LOL. BRB. ABC. TTYL. ETC.
Do you know what texting is? I’m going to operate under the assumption that you do know what it is because if you don’t, I’ll be forced to ask, “How oblivious can a person be?”
No one actually calls anymore. No, no, no. That’s so old-fashioned. It’s all about texting now. The blipipity-bloop-bloop buttons that are pressed to send sentences to other peeps. Like a faster version of email (email *scoffs*—so passé). Often, the buttons are quite small, resulting in numerous vexing typos.
But like good old snail-mail, one cannot convey emotions through simple text as well as one can through phone calls or *gasp* face-to-face interaction. Thus, the creation of the emoji.
This weekend, Spinette and I were sitting on a couch. We were less than six inches apart and yet we were texting instead of speaking. And the reasoning we used to validate this behavior was the lack of emoji in real life.
I mean, it’s not like you can use your face to display emotion. No, no, no. It’s all about that emoji.
Also, it should be noted that we were at an emoji-themed birthday party.
Keyword = emoji-themed.
Phones, phones, phones.
A Brief Example…
You are eating lunch with Friend A, B, and C. But you are currently texting Friend D, who is not there. You are texting Friend D because Friend A and B are group-chatting with Friend E and Friend C is staring off into space and slightly drooling and you don’t want to deal with that drool. Since no one at your lunch table is talking to you, you begin to text Friend D to entertain yourself and complain about Friend C’s drool.

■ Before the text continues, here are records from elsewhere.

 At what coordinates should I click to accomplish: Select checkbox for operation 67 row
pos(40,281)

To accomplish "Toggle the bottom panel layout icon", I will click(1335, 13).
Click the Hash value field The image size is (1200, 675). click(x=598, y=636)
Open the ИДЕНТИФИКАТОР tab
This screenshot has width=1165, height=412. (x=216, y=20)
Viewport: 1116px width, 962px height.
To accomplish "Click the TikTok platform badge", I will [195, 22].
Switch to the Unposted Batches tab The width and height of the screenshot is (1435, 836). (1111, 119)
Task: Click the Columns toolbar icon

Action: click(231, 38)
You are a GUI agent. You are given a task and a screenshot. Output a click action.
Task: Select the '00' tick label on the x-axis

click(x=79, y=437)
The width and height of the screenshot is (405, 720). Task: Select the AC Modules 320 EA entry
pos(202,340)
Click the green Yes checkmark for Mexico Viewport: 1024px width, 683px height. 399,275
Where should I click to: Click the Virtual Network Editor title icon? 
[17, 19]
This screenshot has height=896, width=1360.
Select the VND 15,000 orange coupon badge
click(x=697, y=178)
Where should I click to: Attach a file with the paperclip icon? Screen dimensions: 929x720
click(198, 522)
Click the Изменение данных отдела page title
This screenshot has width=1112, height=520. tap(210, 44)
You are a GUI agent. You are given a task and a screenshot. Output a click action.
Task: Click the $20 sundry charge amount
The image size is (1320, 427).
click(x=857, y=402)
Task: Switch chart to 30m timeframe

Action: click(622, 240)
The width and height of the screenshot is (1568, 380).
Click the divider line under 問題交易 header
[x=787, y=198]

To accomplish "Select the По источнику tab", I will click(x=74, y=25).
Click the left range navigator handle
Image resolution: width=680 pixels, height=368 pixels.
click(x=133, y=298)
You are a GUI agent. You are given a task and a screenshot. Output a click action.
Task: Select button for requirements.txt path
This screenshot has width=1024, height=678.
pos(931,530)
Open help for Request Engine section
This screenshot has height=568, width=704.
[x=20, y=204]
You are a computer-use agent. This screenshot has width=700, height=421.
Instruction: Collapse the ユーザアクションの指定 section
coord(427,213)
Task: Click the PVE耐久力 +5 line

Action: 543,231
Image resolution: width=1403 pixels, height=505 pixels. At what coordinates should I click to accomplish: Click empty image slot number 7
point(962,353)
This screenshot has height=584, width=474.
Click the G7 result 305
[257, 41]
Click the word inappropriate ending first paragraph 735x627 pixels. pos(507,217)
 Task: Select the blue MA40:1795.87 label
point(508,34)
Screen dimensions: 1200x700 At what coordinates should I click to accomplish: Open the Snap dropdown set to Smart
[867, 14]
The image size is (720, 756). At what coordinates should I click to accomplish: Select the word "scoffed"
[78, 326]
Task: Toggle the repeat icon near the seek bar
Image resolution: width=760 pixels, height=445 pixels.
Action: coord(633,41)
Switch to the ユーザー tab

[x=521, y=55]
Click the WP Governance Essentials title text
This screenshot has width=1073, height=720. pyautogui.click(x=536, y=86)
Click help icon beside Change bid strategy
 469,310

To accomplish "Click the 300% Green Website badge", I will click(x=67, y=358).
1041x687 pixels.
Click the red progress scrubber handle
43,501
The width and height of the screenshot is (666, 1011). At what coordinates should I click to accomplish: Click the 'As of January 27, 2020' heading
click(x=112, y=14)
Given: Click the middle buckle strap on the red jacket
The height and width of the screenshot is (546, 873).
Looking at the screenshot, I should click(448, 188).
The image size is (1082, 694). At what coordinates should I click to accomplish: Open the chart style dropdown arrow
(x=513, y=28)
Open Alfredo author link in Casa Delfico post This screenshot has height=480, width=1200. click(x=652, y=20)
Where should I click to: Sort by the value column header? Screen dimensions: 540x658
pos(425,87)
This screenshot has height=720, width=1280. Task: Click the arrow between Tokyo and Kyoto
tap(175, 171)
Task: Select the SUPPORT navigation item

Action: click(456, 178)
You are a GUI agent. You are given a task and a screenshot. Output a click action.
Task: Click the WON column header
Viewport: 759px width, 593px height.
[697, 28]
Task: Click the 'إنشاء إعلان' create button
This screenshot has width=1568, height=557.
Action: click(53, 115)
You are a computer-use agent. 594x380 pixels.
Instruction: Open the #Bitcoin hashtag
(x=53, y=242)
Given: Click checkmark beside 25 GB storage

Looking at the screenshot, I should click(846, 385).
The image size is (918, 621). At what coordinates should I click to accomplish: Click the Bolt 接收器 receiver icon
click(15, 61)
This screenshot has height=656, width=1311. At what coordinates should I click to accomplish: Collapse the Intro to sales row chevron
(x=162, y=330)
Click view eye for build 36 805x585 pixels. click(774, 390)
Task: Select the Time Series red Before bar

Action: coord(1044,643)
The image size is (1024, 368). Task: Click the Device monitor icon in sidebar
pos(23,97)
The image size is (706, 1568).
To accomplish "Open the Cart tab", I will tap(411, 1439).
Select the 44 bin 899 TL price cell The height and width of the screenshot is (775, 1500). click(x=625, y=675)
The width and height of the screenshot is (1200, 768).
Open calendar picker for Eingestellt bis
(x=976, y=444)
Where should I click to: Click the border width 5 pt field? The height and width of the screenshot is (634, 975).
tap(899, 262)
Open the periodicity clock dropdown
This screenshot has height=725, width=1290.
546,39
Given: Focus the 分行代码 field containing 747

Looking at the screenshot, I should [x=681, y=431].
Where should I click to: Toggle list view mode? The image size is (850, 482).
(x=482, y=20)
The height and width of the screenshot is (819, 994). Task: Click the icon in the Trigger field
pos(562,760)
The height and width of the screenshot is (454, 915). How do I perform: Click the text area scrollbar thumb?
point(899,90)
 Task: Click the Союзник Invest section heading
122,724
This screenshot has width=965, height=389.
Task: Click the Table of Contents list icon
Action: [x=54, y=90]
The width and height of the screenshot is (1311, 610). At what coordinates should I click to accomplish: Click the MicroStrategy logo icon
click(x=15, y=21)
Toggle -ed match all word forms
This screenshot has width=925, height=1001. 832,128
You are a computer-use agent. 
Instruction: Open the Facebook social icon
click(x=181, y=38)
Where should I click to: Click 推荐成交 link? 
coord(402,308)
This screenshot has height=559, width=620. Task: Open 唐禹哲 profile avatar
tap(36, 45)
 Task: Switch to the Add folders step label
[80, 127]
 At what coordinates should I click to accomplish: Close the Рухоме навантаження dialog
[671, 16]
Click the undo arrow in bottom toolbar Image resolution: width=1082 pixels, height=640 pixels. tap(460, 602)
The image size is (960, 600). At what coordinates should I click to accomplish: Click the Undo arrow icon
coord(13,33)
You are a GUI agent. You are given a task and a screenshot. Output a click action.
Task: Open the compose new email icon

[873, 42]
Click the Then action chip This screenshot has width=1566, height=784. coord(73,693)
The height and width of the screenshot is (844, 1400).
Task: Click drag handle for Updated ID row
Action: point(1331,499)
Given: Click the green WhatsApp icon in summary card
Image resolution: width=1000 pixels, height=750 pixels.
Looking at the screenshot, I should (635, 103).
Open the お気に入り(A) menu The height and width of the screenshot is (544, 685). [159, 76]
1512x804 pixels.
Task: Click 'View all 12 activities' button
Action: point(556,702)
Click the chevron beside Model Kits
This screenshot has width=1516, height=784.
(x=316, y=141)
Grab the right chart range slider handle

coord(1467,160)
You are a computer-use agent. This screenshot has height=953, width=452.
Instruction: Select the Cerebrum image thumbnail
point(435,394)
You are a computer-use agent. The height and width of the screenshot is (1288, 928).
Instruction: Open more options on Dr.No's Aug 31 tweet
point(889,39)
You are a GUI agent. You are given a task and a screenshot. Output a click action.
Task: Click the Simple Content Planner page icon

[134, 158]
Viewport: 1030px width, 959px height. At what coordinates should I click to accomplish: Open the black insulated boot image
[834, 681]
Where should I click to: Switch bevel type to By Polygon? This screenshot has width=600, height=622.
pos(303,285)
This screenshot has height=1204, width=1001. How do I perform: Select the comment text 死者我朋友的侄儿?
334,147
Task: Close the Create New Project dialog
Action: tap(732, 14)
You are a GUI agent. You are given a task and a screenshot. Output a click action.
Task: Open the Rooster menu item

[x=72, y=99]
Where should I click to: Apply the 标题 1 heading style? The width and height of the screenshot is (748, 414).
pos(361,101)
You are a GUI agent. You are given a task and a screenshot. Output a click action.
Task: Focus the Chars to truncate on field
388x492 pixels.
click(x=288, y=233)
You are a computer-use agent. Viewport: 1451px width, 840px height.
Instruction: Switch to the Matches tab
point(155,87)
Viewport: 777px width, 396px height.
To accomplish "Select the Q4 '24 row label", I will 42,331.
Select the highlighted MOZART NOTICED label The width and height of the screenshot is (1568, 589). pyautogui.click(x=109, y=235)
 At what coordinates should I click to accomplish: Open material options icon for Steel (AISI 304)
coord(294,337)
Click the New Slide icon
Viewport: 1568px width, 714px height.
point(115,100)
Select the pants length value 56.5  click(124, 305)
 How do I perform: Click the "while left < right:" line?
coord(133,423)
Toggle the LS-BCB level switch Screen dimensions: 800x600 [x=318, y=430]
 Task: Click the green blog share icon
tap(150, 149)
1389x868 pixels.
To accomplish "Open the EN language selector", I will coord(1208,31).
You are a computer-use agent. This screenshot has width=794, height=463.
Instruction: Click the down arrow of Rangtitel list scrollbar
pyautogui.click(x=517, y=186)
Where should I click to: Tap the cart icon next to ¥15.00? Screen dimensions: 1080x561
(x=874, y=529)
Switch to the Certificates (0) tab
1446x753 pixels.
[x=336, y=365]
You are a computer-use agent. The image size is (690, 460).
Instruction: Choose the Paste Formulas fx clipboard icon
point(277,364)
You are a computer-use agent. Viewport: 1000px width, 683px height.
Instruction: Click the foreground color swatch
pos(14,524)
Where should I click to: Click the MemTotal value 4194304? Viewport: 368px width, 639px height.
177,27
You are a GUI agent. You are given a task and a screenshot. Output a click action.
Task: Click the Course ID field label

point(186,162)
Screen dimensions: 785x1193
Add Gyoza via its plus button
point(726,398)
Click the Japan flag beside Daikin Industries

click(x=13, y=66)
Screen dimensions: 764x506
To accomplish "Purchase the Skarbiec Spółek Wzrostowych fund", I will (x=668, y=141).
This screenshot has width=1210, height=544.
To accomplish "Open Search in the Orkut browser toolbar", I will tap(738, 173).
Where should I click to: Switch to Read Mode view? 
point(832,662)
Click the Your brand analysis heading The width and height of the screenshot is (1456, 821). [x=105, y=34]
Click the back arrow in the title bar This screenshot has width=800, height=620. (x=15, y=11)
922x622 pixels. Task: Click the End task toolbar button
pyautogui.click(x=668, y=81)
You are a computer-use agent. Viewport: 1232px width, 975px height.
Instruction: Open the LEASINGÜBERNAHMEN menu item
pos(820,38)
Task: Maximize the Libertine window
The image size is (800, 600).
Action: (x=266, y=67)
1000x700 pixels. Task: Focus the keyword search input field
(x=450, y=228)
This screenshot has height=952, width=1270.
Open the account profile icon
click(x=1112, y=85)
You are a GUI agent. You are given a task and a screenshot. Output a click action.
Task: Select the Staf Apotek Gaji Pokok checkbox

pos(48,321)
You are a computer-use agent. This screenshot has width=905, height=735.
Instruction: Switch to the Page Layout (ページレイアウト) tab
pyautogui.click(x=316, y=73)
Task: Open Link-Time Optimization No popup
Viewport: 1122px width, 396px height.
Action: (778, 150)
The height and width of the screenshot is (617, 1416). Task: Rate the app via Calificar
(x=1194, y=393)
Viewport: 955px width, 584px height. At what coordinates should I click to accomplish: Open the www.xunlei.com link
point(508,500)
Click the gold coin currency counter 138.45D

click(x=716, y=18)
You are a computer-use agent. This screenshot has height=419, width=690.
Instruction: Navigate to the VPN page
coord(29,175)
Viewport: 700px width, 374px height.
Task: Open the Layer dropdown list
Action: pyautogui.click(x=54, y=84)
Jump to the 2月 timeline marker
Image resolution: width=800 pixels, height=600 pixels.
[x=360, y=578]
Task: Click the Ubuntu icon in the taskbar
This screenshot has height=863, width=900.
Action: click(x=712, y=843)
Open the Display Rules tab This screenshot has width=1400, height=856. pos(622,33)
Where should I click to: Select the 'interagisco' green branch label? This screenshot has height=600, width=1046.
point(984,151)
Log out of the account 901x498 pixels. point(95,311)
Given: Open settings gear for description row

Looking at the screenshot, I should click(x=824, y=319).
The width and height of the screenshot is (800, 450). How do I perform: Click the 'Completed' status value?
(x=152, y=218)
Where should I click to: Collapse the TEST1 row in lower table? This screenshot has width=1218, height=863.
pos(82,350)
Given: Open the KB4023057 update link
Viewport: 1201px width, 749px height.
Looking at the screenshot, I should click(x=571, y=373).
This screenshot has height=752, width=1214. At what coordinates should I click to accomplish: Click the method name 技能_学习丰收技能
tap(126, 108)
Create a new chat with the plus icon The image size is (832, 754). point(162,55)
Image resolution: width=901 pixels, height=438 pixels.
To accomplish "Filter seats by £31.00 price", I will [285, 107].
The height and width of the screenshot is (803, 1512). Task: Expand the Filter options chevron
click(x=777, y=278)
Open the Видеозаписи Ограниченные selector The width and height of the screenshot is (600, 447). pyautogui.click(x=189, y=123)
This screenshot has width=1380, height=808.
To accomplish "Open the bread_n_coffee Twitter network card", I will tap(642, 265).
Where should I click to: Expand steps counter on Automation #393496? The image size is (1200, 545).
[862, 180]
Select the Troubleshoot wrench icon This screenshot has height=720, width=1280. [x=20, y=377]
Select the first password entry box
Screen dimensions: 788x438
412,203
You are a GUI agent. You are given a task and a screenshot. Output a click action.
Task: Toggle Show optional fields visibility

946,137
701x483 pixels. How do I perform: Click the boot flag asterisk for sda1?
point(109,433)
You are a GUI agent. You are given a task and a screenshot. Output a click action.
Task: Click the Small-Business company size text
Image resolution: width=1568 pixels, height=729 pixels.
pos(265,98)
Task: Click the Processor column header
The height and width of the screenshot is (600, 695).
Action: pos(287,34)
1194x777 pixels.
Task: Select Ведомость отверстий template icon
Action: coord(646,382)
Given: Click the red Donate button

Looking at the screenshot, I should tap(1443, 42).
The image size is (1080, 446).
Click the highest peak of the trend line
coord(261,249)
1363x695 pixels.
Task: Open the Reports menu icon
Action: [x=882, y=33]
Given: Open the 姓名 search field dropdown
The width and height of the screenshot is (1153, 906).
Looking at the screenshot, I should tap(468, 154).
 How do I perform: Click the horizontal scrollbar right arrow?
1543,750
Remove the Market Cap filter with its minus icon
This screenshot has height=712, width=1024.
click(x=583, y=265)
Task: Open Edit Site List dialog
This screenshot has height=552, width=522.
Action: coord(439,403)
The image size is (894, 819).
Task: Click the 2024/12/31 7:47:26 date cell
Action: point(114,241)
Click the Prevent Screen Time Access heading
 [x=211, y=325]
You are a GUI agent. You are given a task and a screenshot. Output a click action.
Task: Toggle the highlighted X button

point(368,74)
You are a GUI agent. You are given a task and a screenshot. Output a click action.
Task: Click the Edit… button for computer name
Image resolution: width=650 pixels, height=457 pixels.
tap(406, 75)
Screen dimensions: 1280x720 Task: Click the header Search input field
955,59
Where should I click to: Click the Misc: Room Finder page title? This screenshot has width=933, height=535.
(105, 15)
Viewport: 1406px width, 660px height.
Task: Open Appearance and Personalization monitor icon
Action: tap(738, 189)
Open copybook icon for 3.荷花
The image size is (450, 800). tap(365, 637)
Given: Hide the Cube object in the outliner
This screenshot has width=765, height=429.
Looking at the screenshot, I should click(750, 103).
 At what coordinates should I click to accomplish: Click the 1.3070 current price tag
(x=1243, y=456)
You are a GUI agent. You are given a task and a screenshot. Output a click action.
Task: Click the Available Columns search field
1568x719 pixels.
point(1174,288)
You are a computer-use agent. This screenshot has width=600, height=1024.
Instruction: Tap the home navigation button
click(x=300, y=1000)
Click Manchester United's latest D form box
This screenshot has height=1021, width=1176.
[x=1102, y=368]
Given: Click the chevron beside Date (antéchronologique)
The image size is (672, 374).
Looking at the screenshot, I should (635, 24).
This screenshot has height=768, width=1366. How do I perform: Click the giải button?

Later, you are eating dinner with Friend D, but you are texting Friend C to talk about how awesome the restaurant is. Friend D gets bored of you not paying attention to him and goes off to another table to talk to an ex-boyfriend who has just walked into the restaurant.
If only you were to strike up a conversation. Then Friend A and B would stop texting Friend E because, honestly, you’re far more interesting than her. Friend C (whose phone was taken away because she refused to do the dishes) is intrigued by your conversation and joins in, ceasing to drool. Now, the drool problem is solved and you, Friend A, B, and C will all get your daily dose of Real Life Human Interaction.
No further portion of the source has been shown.